— Extrait de page —
Malgré ses affirmations
ambiguës, la nuit lui portera conseil....
Le lendemain du drame, il
condamnera avec fermeté, l'action menée. Par contre, fidèle
à ses idées, il ne déclarera pas répréhensible
les auteurs des deux plasticages.
A titre de rappel, depuis
les dernières élections territoriales, Corsica Nazione
s’est clairement positionné en faveur de la lutte clandestine.
Inspiré par les 40
000 corses descendus dans la rue au lendemain de l’assassinat du Préfet
Erignac, le maire d’Ajaccio lancera un appel à un rassemblement
condamnant la violence.
La mobilisation a été
très faible, à peine 3000 insulaires ont participé
à la manifestation. Malheureusement, cet échec a dû
réjouir les responsables de ces attentats ignobles.
En l’absence de revendications
claires, la tâche des enquêteurs s’avère très
complexe. Pourtant, quelques indices ont été prélevés
et analysés:
un combiné téléphonique
une voiture Peugeot
205 volée
les cassettes des deux
caméras de télésurveillance disposées aux abords
de l’URSSAF
Ci-contre,
la voiture piégée était placée devant les locaux
de l'URSSAF ( ouverture JT M6 )
Les lieux des attentats étant
dégagés, on peut penser que les poseurs de bombes disposaient
de déclencheur à distance de type télécommande
ou téléphone portable.
En toute hypothèse,
le choix des deux sites leur aurait permis de visualiser le bon déroulement
des évacuations : ceci pourrait expliquer le nombre réduit
de victimes.
Côté témoignage,
les enquêteurs peuvent disposer de ceux :
du personnel d’accueil
de la DDE et de l’URSAFF
des personnes stationnées
à proximité de la cabine Place Foch
des standardistes de
RCFM et France 3 Corse
Qui est à l’origine de ces attentats ? Pourquoi ? Bavures ? Surenchères ?
Ces
attentats exigeant une logistique importante, ils sont difficilement attribuables
à une bande de "désespérado" , terme utilisé
par certains journalistes spécialistes des affaires corses.

— Données enregistrées —

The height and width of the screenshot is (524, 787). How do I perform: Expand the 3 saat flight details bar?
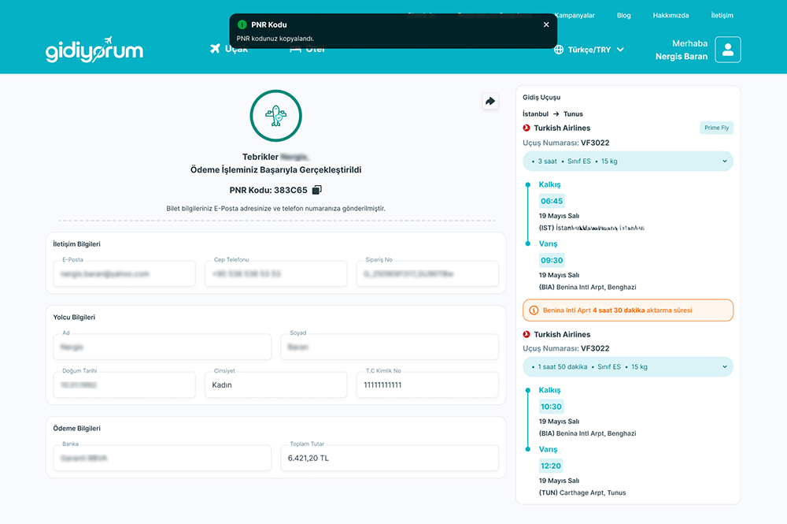tap(628, 162)
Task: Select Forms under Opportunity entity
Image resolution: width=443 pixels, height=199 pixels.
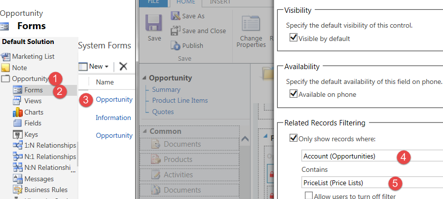Action: pyautogui.click(x=34, y=90)
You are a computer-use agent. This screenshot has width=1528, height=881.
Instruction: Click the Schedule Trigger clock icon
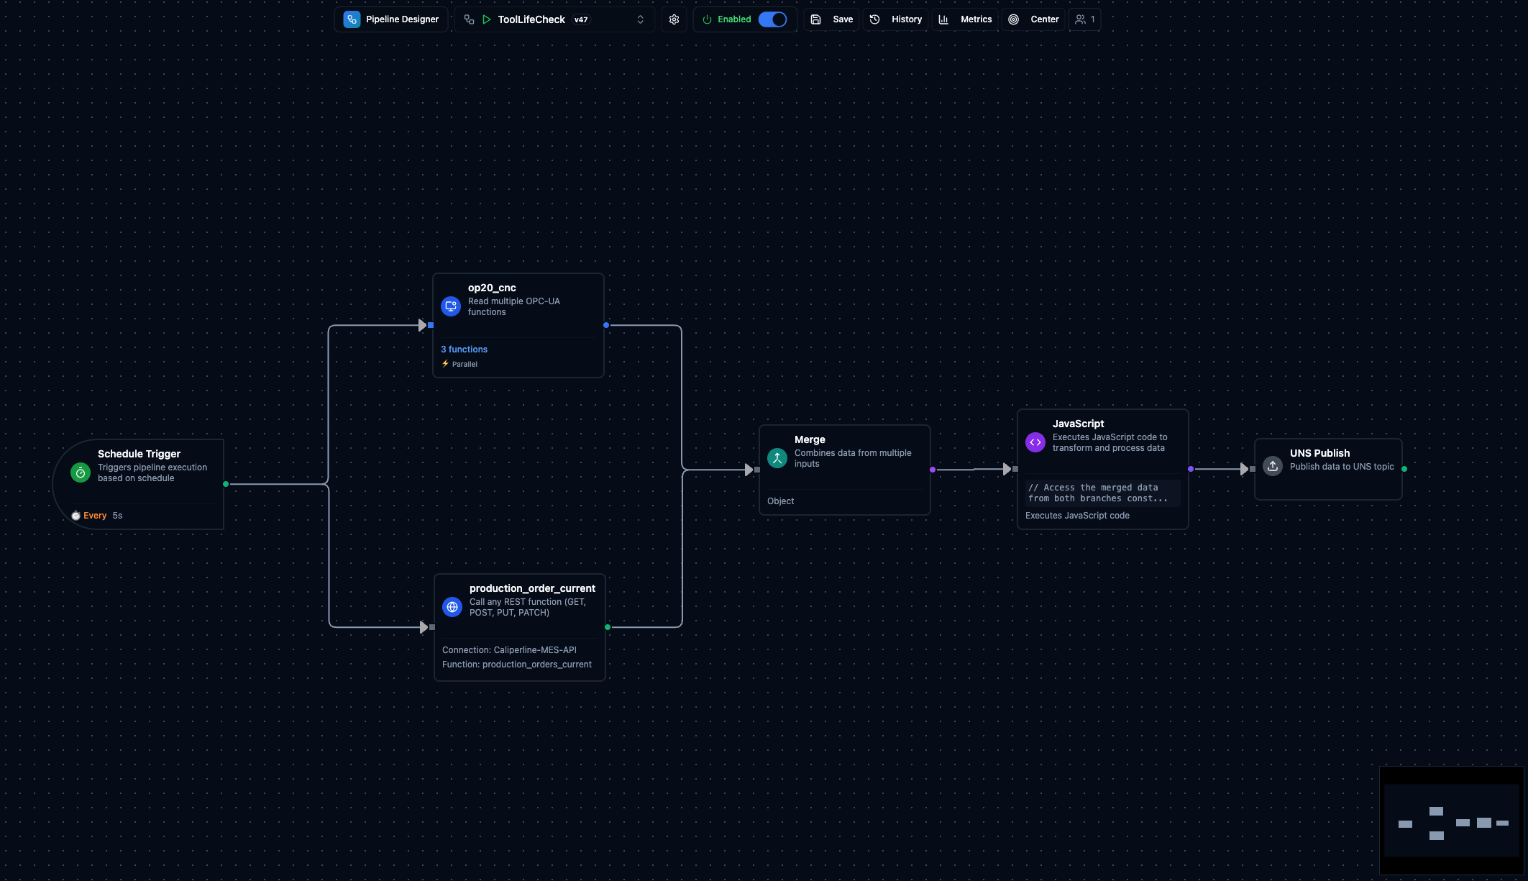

— Consigne 1 —
Pour chacune des affirmations suivantes, indiquez si elle concorde avec l'extrait de page sur les attentats. Répondez par oui ou non et citez les mots décisifs du texte. (a) La manifestation contre la violence a réuni environ 40 000 personnes. (b) La voiture piégée se trouvait devant les locaux de l'URSSAF. (c) Les auteurs des attentats ont clairement revendiqué leur action.
— Consigne 2 —
Poursuivez l'extrait de page sur les attentats à partir de sa dernière phrase.

— Réponse 1 —
(a) Non : « à peine 3000 insulaires ont participé à la manifestation ».
(b) Oui : « la voiture piégée était placée devant les locaux de l'URSSAF ».
(c) Non : « En l’absence de revendications claires ».

— Réponse 2 —
A l’assemblée nationale,
six jours après les actions terroristes, Lionel Jospin tend la main
aux élus insulaires. Il propose une rencontre expresse à
l’hôtel Matignon, afin dit-il, d’écouter les propositions
des représentants de l’île.
La revendication ne se fait
pas attendre, elle est signée d’un mystérieux groupe “ CLANDESTINU
” .
Ci-contre,
une enquête qui s'avère difficile ( ouverture JT M6 )
A
la lecture du texte (cliquez sur le lien pour lire le communiqué),
quelques points sont à prendre en considération:
a) les cibles : les
locaux publics étaient visés mais il semblerait qu’il n’y
ait pas eu intention de tuer des civils innocents. Les séparatistes
donnent des détails précis sur les délais impartis
entre l’alerte et les plasticages ( 25 à 48 minutes ) , et propagent
une polémique contre les services de police d’Ajaccio. Quelques
jours après la diffusion des rapports des commissions parlementaires
et sénatoriales, la manipulation est habile.
Nouveauté non négligeable,
ils demandent pardon aux personnes commotionnées et choquées
par les explosions. Bizarre, bizarre…….
b) les buts : contrer
militairement le “ préalable ” évoqué par le Premier
ministre. Ensuite, ( à leur compte ) récupérer politiquement
le geste d’ouverture de Lionel Jospin. Enfin, imposer une présence
autoritaire au sein de la famille nationaliste. A noter que les paramilitaires
utilisent une sémantique commune aux autres mouvements clandestins
(ex : jacobinisme hors-d’âge, oppression fiscale, décorsisation)
.
c) les menaces : sur
le continent, elles sont à prendre au sérieux car l’opinion
publique garde toujours en mémoire les images tragiques des récents
attentats perpétrés dans le métro parisien. Il est
faux d’associer les problèmes corses à ceux des algériens
, mais en plein jour, les conséquences d’un attentat mal maîtrisé
peuvent être dramatiques.
En Corse, malgré le
plan “ Vigie-pirate ” , de futures actions ne sont pas à exclure.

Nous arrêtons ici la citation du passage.